## Text zur Prüfung
Der große Vorteil von BACnet Secure Connect ist, dass es sich in Bestandsgebäude einpflegen lässt und durch den Einsatz der Komponenten ein Sicherheitsgewinn für den Datenverkehr entsteht. Ob ein Update für die bereits vorhandenen Komponenten angeboten wird, hängt vom jeweiligen Hersteller und den einzelnen Komponenten ab. Wichtig ist hierbei die Performance von Bestandskomponenten zu berücksichtigen. Andere Bestandsverbindungen verfügen je nach Konfiguration natürlich auch über einen gewissen Grad an IT-Sicherheit, aber in einem smarten Gebäude, in dem Mitarbeiter zum Beispiel über die App ihrer Mobilgeräte Raumtemperaturen einstellen oder Arbeitsplätze buchen können, braucht es auch für das GA-Netzwerk je nach Bereich verschlüsselte Verbindungen. Diese könnten mithilfe von BACnet/SC realisiert werden.

## Zu lösende Aufgaben
a: Prüfe für jede der folgenden Aussagen, ob sie mit dem Text zu BACnet Secure Connect übereinstimmt. Antworte jeweils mit Ja oder Nein und zitiere die entscheidenden Worte des Textes wörtlich. (i) BACnet Secure Connect lässt sich in Bestandsgebäude einpflegen. (ii) Für die bereits vorhandenen Komponenten bieten alle Hersteller ein Update an. (iii) Andere Bestandsverbindungen besitzen keinerlei IT-Sicherheit.
b: Gib den Abschnitt des Textes zu BACnet Secure Connect unverändert wieder, beginnend bei „Der große Vorteil“ und endend bei „BACnet/SC realisiert werden.“.

## Bereitgestelltes Material
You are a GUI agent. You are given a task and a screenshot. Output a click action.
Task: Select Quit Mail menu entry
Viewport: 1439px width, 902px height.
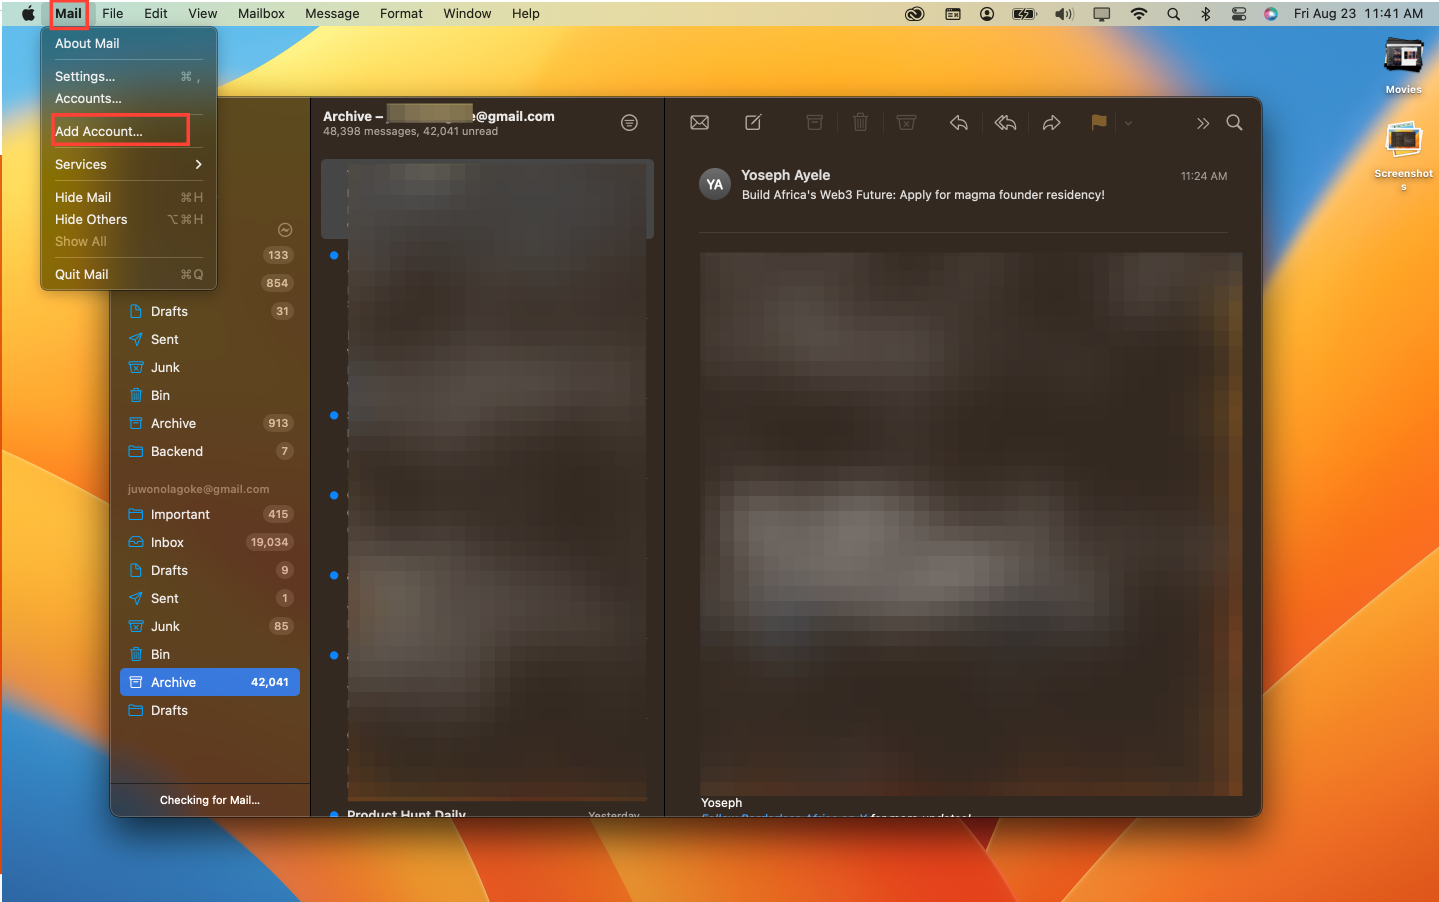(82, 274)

## Antworten nach Nummer
a:
(i) Ja: „dass es sich in Bestandsgebäude einpflegen lässt“
(ii) Nein: „Ob ein Update für die bereits vorhandenen Komponenten angeboten wird, hängt vom jeweiligen Hersteller und den einzelnen Komponenten ab.“
(iii) Nein: „Andere Bestandsverbindungen verfügen je nach Konfiguration natürlich auch über einen gewissen Grad an IT-Sicherheit“

b:
Der große Vorteil von BACnet Secure Connect ist, dass es sich in Bestandsgebäude einpflegen lässt und durch den Einsatz der Komponenten ein Sicherheitsgewinn für den Datenverkehr entsteht. Ob ein Update für die bereits vorhandenen Komponenten angeboten wird, hängt vom jeweiligen Hersteller und den einzelnen Komponenten ab. Wichtig ist hierbei die Performance von Bestandskomponenten zu berücksichtigen. Andere Bestandsverbindungen verfügen je nach Konfiguration natürlich auch über einen gewissen Grad an IT-Sicherheit, aber in einem smarten Gebäude, in dem Mitarbeiter zum Beispiel über die App ihrer Mobilgeräte Raumtemperaturen einstellen oder Arbeitsplätze buchen können, braucht es auch für das GA-Netzwerk je nach Bereich verschlüsselte Verbindungen. Diese könnten mithilfe von BACnet/SC realisiert werden.